While all forms of acupuncture treatment relieve stress in some way, Stress-Relief Acupuncture referred to here is also called "five needle protocol" and is similar to the NADA protocol (see below). This protocol is 5 special points in each ear. These points are needled bilaterally in each person (each ear gets needles) for a total of 10 needles per person per treatment. (*1) This is a very powerful protocol that brings the body from "fight or flight" mode to "rest and digest" mode while the needles are in. It helps the body remember what it is like to be in "rest and digest" mode.

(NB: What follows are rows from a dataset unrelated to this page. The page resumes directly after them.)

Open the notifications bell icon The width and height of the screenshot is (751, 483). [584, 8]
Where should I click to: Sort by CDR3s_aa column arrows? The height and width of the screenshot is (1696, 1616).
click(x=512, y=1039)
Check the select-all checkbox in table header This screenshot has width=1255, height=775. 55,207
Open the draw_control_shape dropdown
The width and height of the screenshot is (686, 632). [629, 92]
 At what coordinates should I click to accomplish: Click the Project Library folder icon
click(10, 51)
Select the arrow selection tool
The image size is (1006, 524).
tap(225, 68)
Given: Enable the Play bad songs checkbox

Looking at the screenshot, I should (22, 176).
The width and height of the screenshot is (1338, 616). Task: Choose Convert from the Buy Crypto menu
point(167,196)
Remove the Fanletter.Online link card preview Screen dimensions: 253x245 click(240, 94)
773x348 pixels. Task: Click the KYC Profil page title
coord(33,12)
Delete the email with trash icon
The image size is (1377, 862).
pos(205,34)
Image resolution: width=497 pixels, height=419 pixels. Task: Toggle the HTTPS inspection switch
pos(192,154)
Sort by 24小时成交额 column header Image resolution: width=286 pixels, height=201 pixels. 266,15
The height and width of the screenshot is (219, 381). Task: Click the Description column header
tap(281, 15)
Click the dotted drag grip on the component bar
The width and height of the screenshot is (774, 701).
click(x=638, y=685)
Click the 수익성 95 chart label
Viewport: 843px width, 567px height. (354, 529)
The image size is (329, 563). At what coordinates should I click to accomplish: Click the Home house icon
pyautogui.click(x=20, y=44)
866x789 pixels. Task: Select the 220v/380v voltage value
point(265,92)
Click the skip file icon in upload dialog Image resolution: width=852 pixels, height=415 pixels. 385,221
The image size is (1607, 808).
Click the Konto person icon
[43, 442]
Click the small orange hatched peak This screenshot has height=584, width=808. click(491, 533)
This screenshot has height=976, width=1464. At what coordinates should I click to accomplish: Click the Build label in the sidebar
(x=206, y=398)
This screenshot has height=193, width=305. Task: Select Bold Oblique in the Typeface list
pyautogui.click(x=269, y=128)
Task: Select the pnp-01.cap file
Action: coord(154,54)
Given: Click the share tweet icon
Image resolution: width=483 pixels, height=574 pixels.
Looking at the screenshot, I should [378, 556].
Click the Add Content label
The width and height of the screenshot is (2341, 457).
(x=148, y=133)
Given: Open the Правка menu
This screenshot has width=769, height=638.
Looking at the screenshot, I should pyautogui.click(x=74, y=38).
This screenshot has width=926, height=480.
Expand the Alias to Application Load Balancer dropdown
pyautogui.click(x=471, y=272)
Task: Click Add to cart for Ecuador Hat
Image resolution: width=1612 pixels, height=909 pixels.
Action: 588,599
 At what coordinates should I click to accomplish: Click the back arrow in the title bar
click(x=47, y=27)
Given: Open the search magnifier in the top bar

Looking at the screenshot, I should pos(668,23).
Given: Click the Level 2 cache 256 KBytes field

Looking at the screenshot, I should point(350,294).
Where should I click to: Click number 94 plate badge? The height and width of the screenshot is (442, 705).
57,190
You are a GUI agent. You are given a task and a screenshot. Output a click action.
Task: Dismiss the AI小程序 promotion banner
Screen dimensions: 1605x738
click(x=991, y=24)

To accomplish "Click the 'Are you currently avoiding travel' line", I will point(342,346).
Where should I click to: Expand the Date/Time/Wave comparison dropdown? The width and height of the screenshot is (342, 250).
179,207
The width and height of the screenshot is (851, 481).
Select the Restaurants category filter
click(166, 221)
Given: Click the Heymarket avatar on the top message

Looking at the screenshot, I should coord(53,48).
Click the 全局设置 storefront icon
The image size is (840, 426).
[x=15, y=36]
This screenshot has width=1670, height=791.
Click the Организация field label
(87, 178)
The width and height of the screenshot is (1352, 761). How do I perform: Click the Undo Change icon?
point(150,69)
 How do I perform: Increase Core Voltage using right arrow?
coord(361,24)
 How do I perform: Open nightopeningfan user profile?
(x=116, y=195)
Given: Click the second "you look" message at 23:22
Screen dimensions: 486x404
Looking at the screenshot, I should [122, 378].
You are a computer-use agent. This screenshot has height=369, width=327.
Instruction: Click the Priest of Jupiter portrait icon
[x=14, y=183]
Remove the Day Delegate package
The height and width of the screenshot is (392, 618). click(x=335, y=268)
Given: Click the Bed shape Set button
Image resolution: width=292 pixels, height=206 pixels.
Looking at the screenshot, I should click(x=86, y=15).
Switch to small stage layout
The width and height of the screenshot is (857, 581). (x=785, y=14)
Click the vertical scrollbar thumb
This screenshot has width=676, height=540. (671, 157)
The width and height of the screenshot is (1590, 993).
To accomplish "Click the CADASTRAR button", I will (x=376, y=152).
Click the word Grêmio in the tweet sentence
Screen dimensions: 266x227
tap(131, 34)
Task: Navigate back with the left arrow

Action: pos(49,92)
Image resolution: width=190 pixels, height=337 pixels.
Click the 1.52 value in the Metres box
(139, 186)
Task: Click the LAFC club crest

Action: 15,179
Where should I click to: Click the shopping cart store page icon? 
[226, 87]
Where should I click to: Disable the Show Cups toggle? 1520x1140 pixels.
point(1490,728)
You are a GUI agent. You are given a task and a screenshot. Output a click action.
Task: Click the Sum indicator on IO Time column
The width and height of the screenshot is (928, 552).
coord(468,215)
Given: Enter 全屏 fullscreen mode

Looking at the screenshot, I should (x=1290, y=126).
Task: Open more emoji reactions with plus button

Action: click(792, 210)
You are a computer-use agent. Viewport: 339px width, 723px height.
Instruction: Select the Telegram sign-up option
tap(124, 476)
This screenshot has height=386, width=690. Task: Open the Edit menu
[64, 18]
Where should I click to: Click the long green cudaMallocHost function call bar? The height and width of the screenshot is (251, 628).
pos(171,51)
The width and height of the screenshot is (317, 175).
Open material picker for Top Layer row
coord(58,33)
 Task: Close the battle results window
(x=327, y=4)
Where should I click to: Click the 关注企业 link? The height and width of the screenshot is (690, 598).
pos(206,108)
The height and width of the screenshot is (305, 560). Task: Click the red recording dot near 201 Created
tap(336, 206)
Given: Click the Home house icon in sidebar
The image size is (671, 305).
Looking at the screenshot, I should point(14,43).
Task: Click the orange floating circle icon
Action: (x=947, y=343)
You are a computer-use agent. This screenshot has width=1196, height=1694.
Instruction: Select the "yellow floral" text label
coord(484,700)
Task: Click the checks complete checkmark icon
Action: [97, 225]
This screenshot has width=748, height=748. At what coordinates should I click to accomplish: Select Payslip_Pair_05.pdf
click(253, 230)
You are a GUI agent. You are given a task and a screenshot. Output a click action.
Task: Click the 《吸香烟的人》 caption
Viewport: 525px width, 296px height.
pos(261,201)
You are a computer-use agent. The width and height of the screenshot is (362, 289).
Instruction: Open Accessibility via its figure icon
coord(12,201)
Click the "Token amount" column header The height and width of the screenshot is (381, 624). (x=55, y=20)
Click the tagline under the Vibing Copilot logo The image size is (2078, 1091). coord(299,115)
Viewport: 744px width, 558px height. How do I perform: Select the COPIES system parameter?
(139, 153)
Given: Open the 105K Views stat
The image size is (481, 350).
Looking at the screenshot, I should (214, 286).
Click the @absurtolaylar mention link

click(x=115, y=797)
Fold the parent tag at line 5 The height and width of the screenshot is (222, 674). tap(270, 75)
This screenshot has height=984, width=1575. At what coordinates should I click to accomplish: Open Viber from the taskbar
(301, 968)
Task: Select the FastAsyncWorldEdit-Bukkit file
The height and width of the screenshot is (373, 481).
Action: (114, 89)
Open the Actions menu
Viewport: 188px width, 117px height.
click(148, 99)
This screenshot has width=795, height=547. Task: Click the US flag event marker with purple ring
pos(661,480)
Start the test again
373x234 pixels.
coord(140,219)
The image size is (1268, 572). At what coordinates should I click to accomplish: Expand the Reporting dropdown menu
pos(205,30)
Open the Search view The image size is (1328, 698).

This protocol has been very effective in Disaster Relief clinics (see the work by Acupuncturists without Borders) and is being used in Military Stress Recovery Project Clinics. It aids in recovery from shock. Some people experience pain relief and better sleep as side effects of the treatment (see Testimonials page). Remember, the main purpose of the Stress-Relief Acupuncture treatment is to remind the body how to be in the "rest and digest" mode (aka parasympathetic state). It reminds the body and mind how to come out of the "fight or flight" (sympathetic) mode. The parasympathetic state is essential to quality sleep. Quality sleep leads to better memory and overall body function and strength. Quality sleep is essential to resilience.
*1: Accommodations are made for those who have an injured ear or are wearing hearing devices that obstruct the auricle, as appropriate.
Stress-Relief Acupuncture is used in the De-Stress Vets clinic and other Military Stress Recovery Project clinics across the country.
Acu-tack Courses: Stress-relief Resources for Corpsmen and Medics
For information about an even simpler protocol available to corpsmen, medics, and other deploy-able military medical personnel (nurses, physicians, and so on), please see the Acu-tack for Stress Relief and Acu-tack for Pain Relief courses. The Acu-tack courses are designed as a front-line intervention to treat the symptoms of combat stress and pain as soon as possible by putting this simple protocol in the hands of the front-line medic and corpsman. The sooner the cycle of pain, stress, and insomnia can be disrupted, the greater resilience and healing can kick in. Thereby reducing the long-term effects of stress and reducing the occurrence of the related long-term stress reaction disorder, PTSD (post traumatic stress disorder).
--Megan Kingsley Gale, EAMP/L.Ac.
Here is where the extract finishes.